Il faut pouvoir dépasser les premières pages de l’enfance et de la cruauté gratuite et insensible envers tous les animaux et particulièrement les limaces, pour comprendre ce déroutant petit garçon. Cette insensibilité s’explique par ses premières années passées dans des orphelinats archaïques et difficiles, puis les brimades subies à l’école où ils étaient appelés les " bébés paillassons".
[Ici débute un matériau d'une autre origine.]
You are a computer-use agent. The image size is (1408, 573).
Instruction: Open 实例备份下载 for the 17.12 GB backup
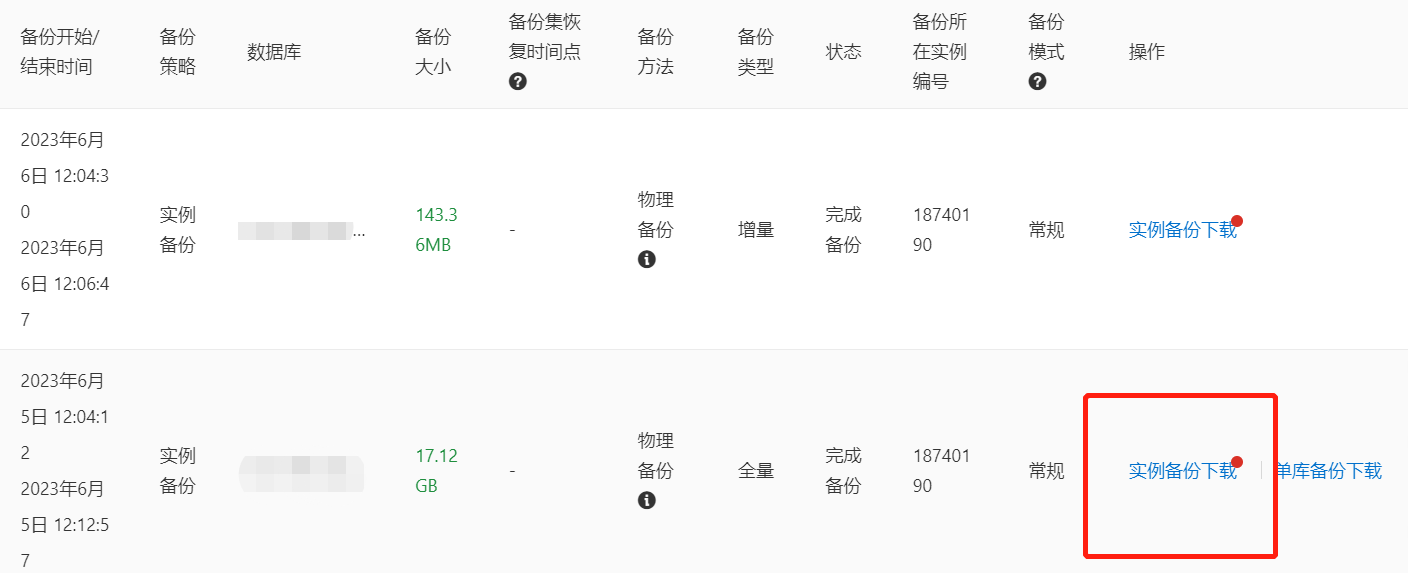[1182, 471]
La rencontre avec "Mémé", qui va les accueillir, les aimer, va faire partie des rares événements heureux de leur vie. Ainsi que leur arrivée à Labat, petit village des Pyrénées, toujours accompagné de Jeff, le grand frère idéal, véritable côté sombre de son cadet, "trop chiant d’être gentil".
La rencontre nécessaire (et voulue) avec "la sorcière"», l’érudite et énigmatique Madame Petrovna décidera elle aussi de son avenir, de ses choix, de ses rencontres
"Elle ne parlait plus en sorcière mais en musique, une mélodie limpide, évadée d’un livre pour se retrouver dans sa bouche. Comment pouvait-elle contenir autant de mots, je ne sais pas, mais elle était remplie de couleurs et de sensations, d’échos d’autres mondes."
L’adolescence lui offrira ses premiers émois, son premier grand amour et un bonheur intense avec Marie, la fille du Docteur Blandin. Trop belle pour lui.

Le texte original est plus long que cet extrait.